An exact copy of the lines from the one containing "You are a GUI" through the final line of the records is the only acceptable answer.

_Records for this task_
====

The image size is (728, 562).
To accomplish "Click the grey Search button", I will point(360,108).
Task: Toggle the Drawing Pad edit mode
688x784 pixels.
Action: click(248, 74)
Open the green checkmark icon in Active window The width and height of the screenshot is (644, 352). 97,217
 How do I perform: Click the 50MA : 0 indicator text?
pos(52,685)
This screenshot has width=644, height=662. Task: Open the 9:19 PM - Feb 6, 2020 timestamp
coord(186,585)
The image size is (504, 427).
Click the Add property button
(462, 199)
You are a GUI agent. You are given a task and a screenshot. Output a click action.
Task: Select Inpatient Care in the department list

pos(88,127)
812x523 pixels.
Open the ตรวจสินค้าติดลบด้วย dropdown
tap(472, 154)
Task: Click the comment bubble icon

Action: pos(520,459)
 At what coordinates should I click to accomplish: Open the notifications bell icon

====

_Written answer_
You are a GUI agent. You are given a task and a screenshot. Output a click action.
Task: Select Inpatient Care in the department list

pos(88,127)
812x523 pixels.
Open the ตรวจสินค้าติดลบด้วย dropdown
tap(472, 154)
Task: Click the comment bubble icon

Action: pos(520,459)
 At what coordinates should I click to accomplish: Open the notifications bell icon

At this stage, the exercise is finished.